• SET EXERCISE A: Translate this sentence from the passage below about a Bay Area filmmaker into Spanish: "Documentaries are a powerful vehicle to spark dialogue and shine a necessary light on important issues and people."
• SET EXERCISE B:
Answer these questions from the passage below about a Bay Area filmmaker:
(i) According to the passage, what does documentary filmmaking emphasize over entertaining audiences or pandering to studio execs?
(ii) In which city is Theo Rigby based?
(iii) What does his production company focus on?
------ PASSAGE TO READ
A Bay Area Filmmaker & a Film Festival with a Social Mission at Heart
Of all the genres in the film industry today, none quite possibly more than any other is as misunderstood and under appreciated than the documentaries. Despite that, the filmmakers navigating this terrain persisting with unquestionable and laudable levels of commitment to get their stories out there. This type of filmmaking puts more emphasis on educating and inspiring its viewers, over entertaining audiences or pandering to studio execs. Documentaries are a powerful vehicle to spark dialogue and shine a necessary light on important issues and people. San Francisco-based filmmaker Theo Rigby knows firsthand about the challenges inherent in this profession. He is founder of INation Media, a production company with a focus on immigration issues and the immigrant experience in the U.S. Through iNation Media, Rigby gives a platform to immigrant individuals and communities to have their stories told in nuanced narratives rarely seen.
------------
------ RAW DATA
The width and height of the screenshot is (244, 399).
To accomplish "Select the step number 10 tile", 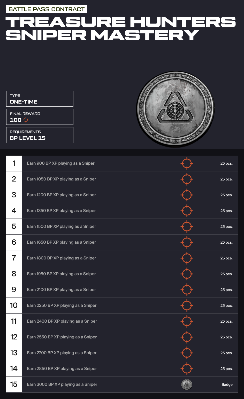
------------
• COMPLETE RESPONSE A: Los documentales son un vehículo poderoso para suscitar el diálogo y arrojar una luz necesaria sobre temas y personas importantes.

• COMPLETE RESPONSE B:
(i) Educating and inspiring its viewers
(ii) San Francisco
(iii) Immigration issues and the immigrant experience in the U.S.